Using Global Shocks as a Laboratory to Study Executive Pay
Why It Matters
The findings reveal that CEO pay is driven more by firm scale, volatility, and executive experience than by luck, reshaping how boards should design compensation contracts.
Key Takeaways
- •Global trade shocks raise firm value and CEO pay elasticity to 0.28.
- •Large firms (>100 employees) see elasticity rise to 0.63, bonuses 2‑3× higher.
- •Volatility from interactive shocks boosts CEOs' share of firm value.
- •Experienced CEOs generate over 100‑times more value than their pay premium.

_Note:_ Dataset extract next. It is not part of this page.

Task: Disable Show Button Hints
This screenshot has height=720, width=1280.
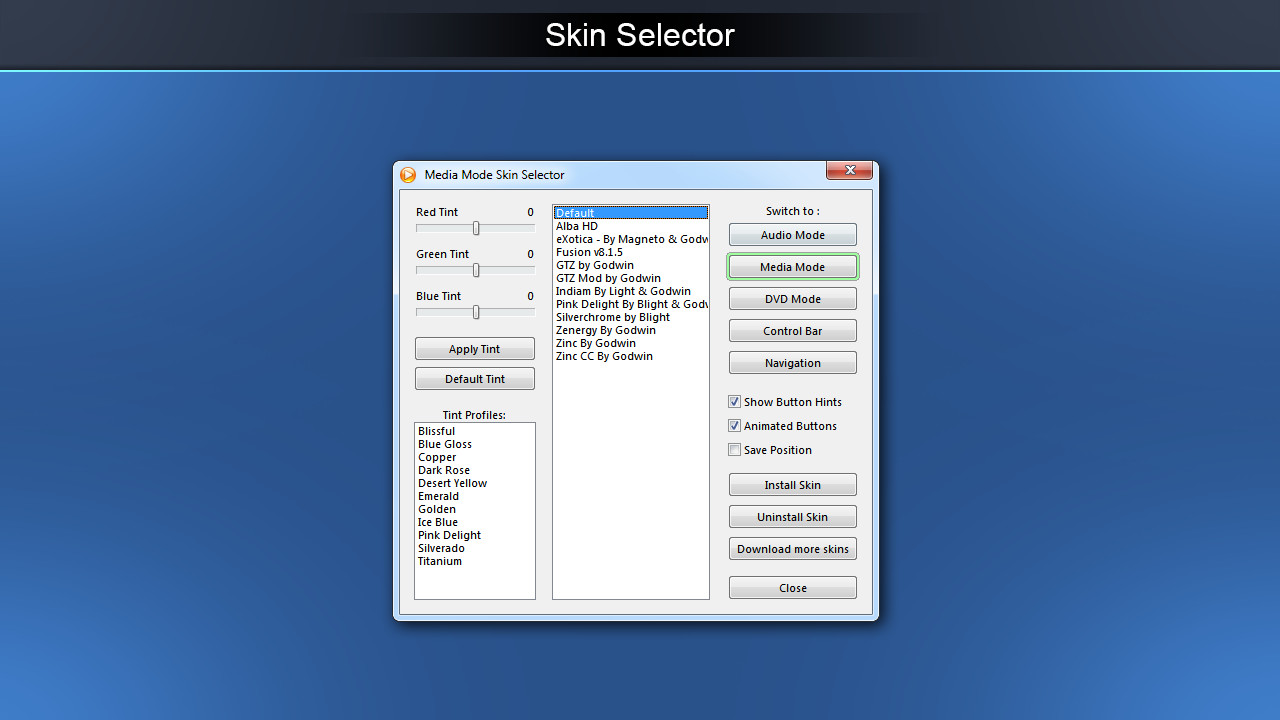Action: tap(734, 401)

- •Prior high salaries (AKM) predict pay but not performance during shocks.
Pulse Analysis
The debate over executive pay often pits "pay for luck" against merit‑based arguments. Critics point to widening gaps between CEO compensation and average worker wages, suggesting that leaders reap rewards from favorable market tailwinds they did not create. Proponents, however, argue that as firms expand globally, the talent needed to steer massive enterprises becomes increasingly valuable. This tension has intensified as globalization and supply‑chain disruptions have reshaped firm size distributions and market volatility, prompting scholars to seek natural experiments that isolate the true drivers of CEO remuneration.

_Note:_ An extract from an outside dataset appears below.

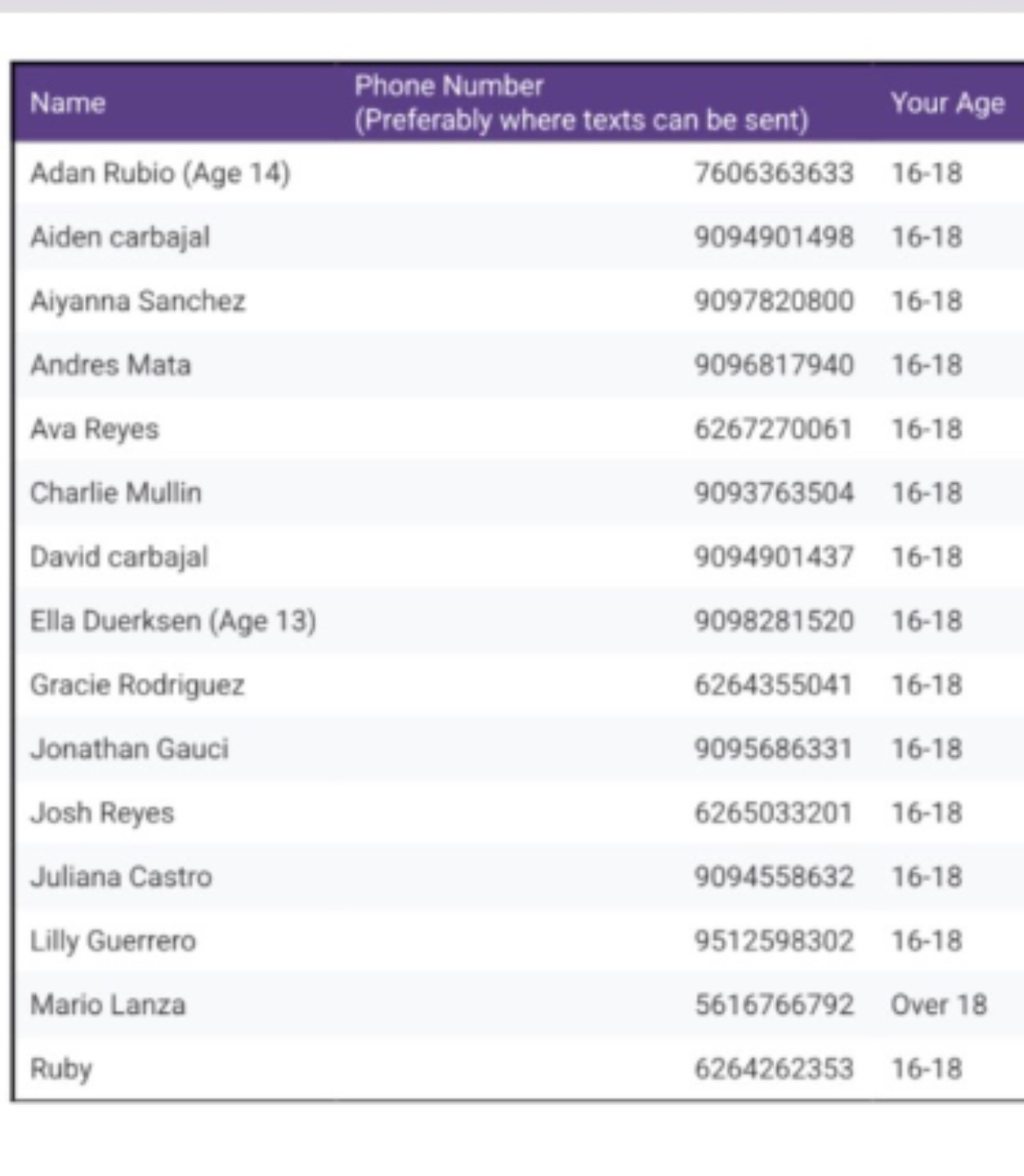Screen dimensions: 1024x1176
Task: Click phone number 9097820800
Action: pyautogui.click(x=774, y=301)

In their recent paper, Hummels et al. (2026) exploit exogenous global‑trade shocks affecting Danish firms to untangle scale, volatility, and ability effects on pay. The study shows that export‑driven growth lifts firm value, translating into a 0.28 elasticity of CEO compensation to firm value—rising to 0.63 for firms with more than 100 employees, with bonuses reacting 2‑3 times more strongly. Contrary to standard principal‑agent theory, higher volatility from interactive shocks actually raises the share of firm value allocated to CEOs, especially in larger firms. When converting the reported firm‑value changes (e.g., a 1,000 DKK increase, roughly $140 USD) into compensation terms, the impact becomes starkly evident.

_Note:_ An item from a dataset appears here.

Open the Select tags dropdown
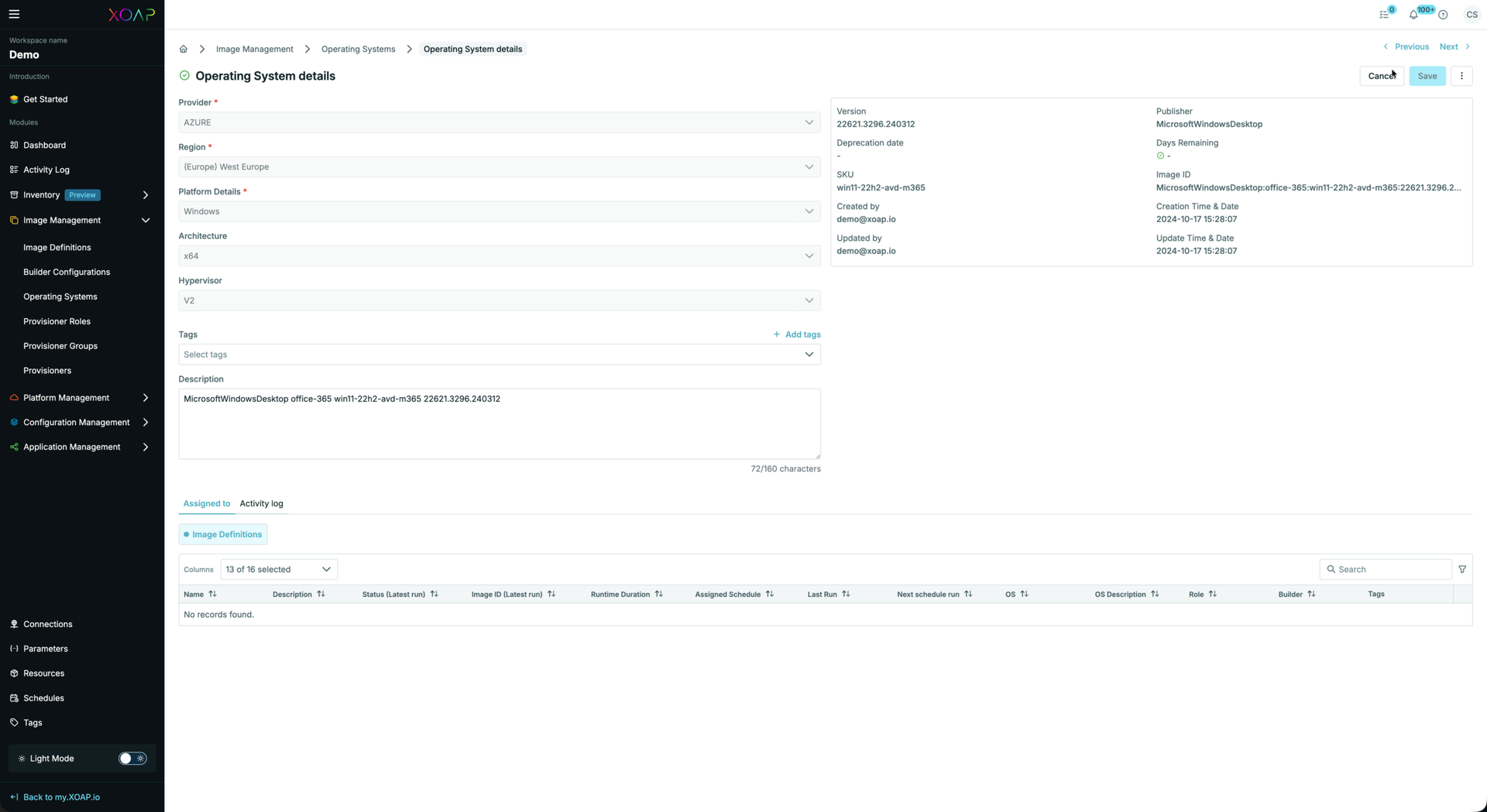 click(499, 355)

The most striking insight concerns executive ability. CEOs with greater prior experience generate sales and firm‑value gains that dwarf their additional pay, delivering a return exceeding 100 : 1 during large demand shocks. By contrast, CEOs identified by high historical salaries (the AKM fixed effect) receive a premium without measurable performance benefits. These results suggest boards should prioritize experience and shock‑handling capability when structuring contracts, rather than relying on past earnings as a proxy for talent. Policymakers and shareholders alike may need to rethink compensation guidelines to align incentives with the nuanced realities of a volatile, globalized economy.